Sunday 8 December 2019

Hair Raising


I opened the book at random and read in a description “a shock of white hair”. I took it to be a translation and therefore possibly a forgivable cliché but from an American, native born it’s just lazy writing that should be excised on a second pass. As an image it appears to have been generated via the sheaves of corn set upright and leaning against each other to dry. The Scots and Irish varient ‘stook’ refers to the same practice. ‘Samuel Beckett had a stook of white hair’has a freshness for those who know what a stook was. Did that author who wrote ‘shock’ have a clue where the image came from? Probably not.
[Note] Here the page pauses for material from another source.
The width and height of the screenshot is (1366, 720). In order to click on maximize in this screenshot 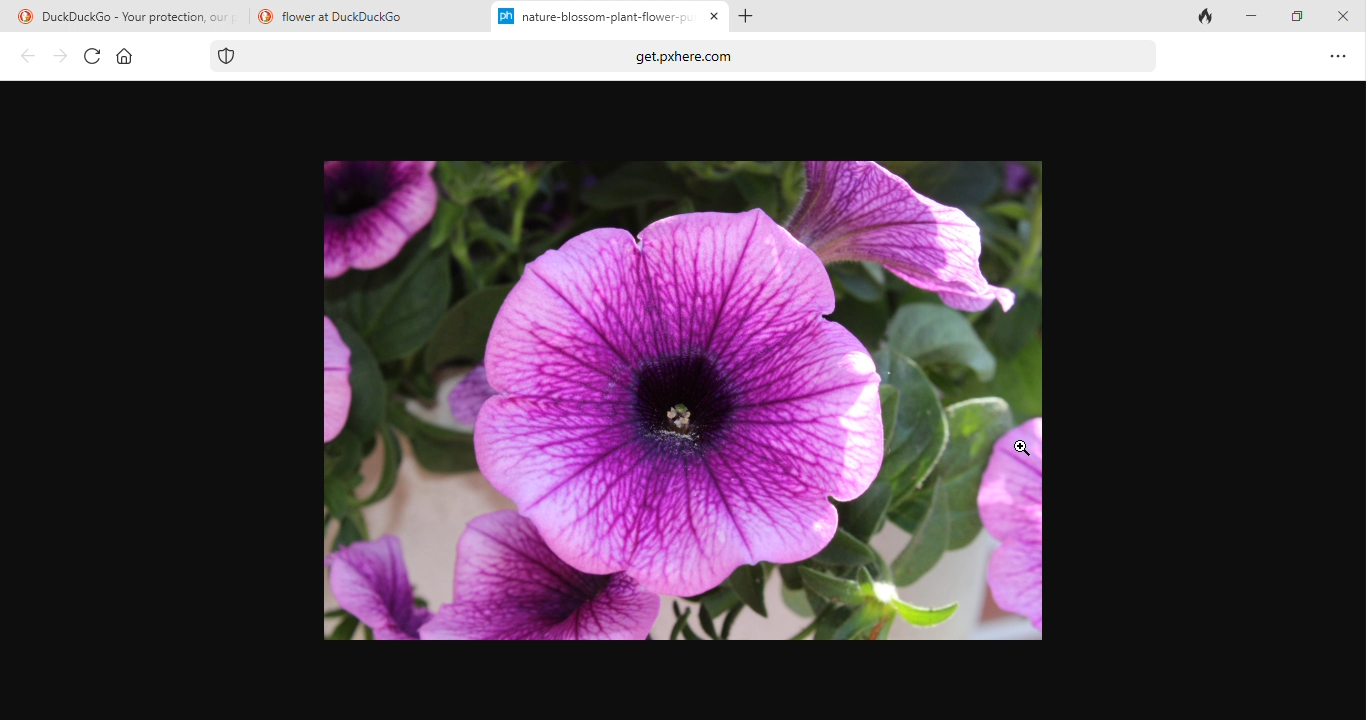, I will do `click(1293, 21)`.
How would one retain the surprise of a grand head of white hair.

His white hair seemed too abundant for the size of his head. Over the pulpit of his serene pale brow it stood alert bristling with counsel. ‘The O’Haras always kept their hair’ he would say as if that were an opt in favour to the clan.

His white hair stood up like the pelt of a white cat menaced by a terrier.

He was vain of it. Like a patch of scutch grass it stood thick, white, ineradicable rejecting macassar oil, brylcreem, gel, and that concoction known as brinjal (eggplant) oil from India which he gave up after too many ‘I’d love a curry’ remarks.

I blame the editor really, you know.